Bundan sonra her yıl, 15 Temmuz günlerinde 2016 yılında yaşanan insanlık dramını hatırlayacağız. Çünkü saldırı insanlığa yapılmıştı. Saldırı demokrasiye, özgürlüklere, laikliğe, Cumhuriyete yapılmış ve yok edilmek istenilmişti.
Ülkemizin içine düştüğü duruma baktığımız da, tüm kurumların nasıl kuşatıldığı, darbenin eşiğine nasıl gelindiği düşünüldüğünde elbette konuşacak, söyleyecek ve yazacak çok şey var kelimeler yeterli gelirse diye düşünüyorum.
Amerika’da lüks villasında oturan vatan haini, yıllarca Zaman gazetesi ve Sızıntı dergisi ile kamuda çalışanlara, iş adamlarına, işçilere, öğrencilere ve siyasilere ulaşarak onların kendisine bağlılığını sağlamış ve siyasileri kullanarak da kendisine bağlı olan insanlara iş kapılarını açmıştır.

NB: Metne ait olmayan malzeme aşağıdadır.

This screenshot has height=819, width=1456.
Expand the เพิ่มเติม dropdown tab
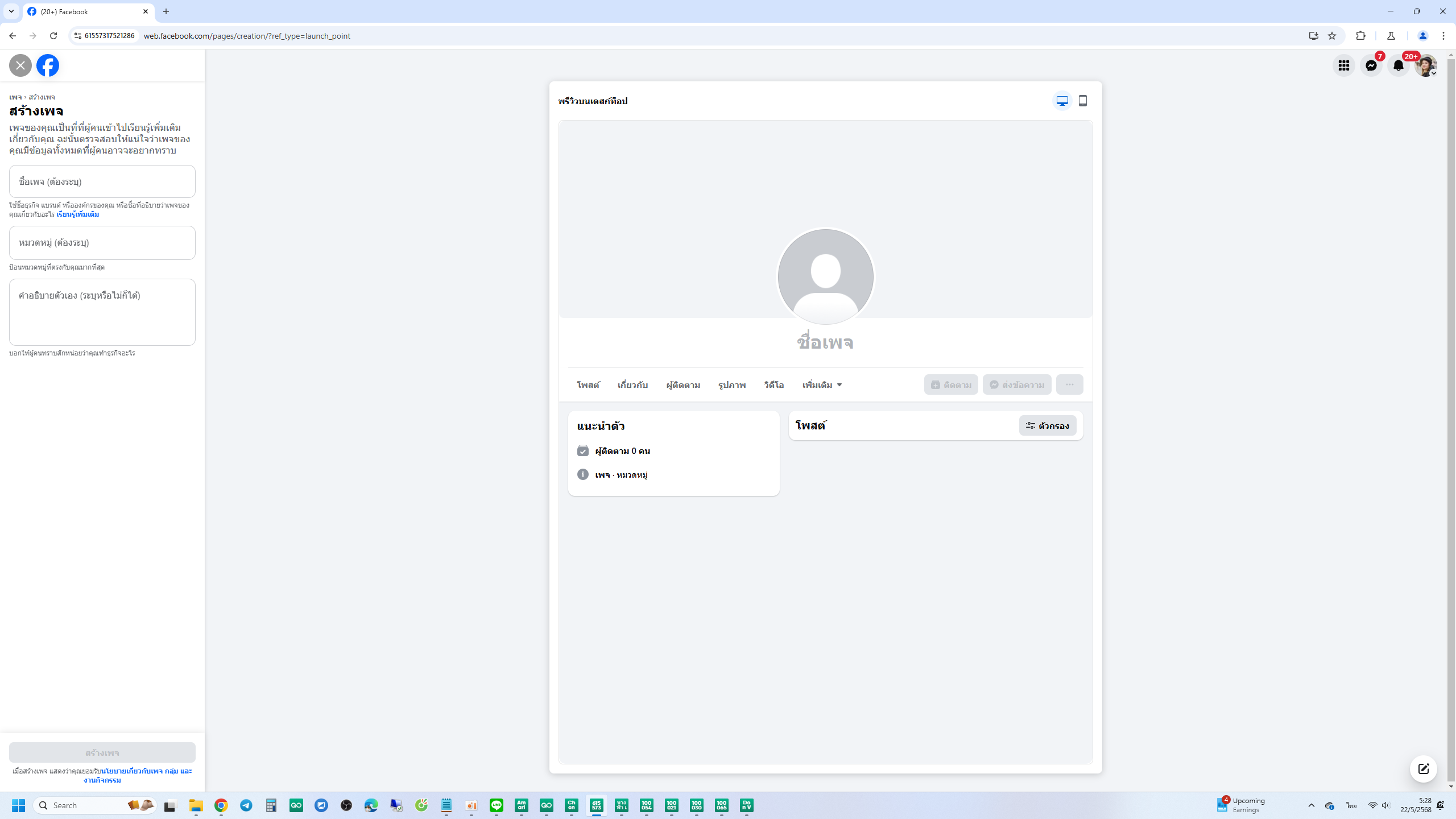coord(822,385)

Kimisi para yardımında bulunmuş, kimisi duygularını sömürdüğü insanların kurban derilerini toplamış, kimi çevreler evlerinde yemekler, pastalar, çörekler, tatlılar yaparak terör örgütü adına sokaklarda, çarşıda, pazarda kermesler düzenleyip maddi katkıda bulunmuşlar.
Lanet olasıca menfaat işin içine girince de bu örgüte çöreklenme her geçen gün artmış. Kimisi iş bulurum, kimisi ballı ihale alırım, kimisi devlete atanırım veya belediyelerde iş bulurum, kimisi terfi ve tayinimi yaptırırım düşüncesiyle hareket ederek neredeyse bu rezalete bulaşmamış kimse kalmamış gibi.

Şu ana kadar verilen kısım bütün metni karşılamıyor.